It's been a while since I posted the huge food revelation blog.
I'm sorry. I'm just doin' what I do. Which isn't my best but
I'm working on it. It's always been a work in progress.
I was sitting pretty at 75 pounds lost. Then, I was maintaining.
After that, I was gaining. And now, I've gained. And I don't like
that AT ALL. It's not a huge amount but it's enough to where I
am feeling uneasy about my relationship with food again. I notice
that my pants are getting tight, I'm not making the best food
choices and I just don't make myself stop and say to myself "Why
are you eating, stupid a**. Don't you remember that you can't stop
when it comes to food?"
Addiction is a serious monkey on my back. The other day, I'd
gotten to the point where I'd seen food everywhere. Not one
thing all day gave me relief from the constant, unrelenting
food thinking and I wanted to jump out of my skin and I was
just screaming inside my head for it to all stop--for me to
stop. And you know, it never really does. This effing sucks,
man. It's SO hard. Food is everywhere and it's socially acceptable
to have it around, you go out and it's readily available and
it's encouraged to indulge as much as you like. Seems like
there's a new holiday around every corner of my calendar that
invites me to cook something "special" or have something I
wouldn't normally eat because it's a "special occasion". I can
get past it for a while, get cocky because I seemed to conquer
the issue, but it always comes back with a vengance and I just
can't seem to not only be okay with food and have it around and
not overindulge but to draw the line as to not cross it again.
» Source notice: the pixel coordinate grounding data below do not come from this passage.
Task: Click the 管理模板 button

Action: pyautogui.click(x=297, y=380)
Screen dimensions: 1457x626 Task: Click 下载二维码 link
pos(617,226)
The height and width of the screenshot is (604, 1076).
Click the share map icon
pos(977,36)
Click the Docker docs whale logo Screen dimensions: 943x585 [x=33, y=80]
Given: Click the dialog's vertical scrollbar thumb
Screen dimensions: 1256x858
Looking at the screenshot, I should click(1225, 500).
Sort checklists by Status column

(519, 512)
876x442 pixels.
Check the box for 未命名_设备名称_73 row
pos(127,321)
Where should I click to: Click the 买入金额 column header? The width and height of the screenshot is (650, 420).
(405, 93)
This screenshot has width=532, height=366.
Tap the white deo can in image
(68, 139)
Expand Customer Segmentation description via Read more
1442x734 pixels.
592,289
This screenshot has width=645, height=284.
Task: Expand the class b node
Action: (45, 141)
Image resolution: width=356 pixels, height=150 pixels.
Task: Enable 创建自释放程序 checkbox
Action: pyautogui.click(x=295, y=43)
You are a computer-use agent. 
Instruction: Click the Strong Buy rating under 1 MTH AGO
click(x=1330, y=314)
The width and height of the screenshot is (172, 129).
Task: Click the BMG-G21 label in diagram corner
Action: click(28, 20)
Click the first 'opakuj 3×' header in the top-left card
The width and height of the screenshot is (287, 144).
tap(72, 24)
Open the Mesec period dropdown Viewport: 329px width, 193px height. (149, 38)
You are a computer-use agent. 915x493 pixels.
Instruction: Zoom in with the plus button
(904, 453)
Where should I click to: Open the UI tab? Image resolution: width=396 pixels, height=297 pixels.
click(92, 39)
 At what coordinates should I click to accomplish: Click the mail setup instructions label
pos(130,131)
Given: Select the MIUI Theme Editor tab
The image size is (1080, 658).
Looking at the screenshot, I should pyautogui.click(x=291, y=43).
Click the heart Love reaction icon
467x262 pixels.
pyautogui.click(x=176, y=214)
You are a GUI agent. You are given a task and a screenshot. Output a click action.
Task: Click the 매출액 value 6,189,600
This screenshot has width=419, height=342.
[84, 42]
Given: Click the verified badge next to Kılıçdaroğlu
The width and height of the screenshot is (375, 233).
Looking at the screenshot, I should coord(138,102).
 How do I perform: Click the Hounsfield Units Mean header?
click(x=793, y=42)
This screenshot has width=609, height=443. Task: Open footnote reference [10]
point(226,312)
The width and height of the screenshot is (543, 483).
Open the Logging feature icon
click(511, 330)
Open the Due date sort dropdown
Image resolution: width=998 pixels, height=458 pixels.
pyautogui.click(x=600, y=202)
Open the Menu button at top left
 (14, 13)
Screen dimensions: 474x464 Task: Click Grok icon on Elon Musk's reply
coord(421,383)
I can have the greatest support system ever, and I do. But it
really comes down to me. And it's really just some days where
I wish it didn't come down to me. That I wish someone else could
carry this burden for a while so that I could seek relief for five
minutes. I know that it's to the point of wanting to to choose
food over everything else in my life or get serious. And duh, of
course I want to be serious. I don't want to struggle with this
so hard. But when do I get there? When is it enough? When is it
that I can finally say this will not be my struggle anymore?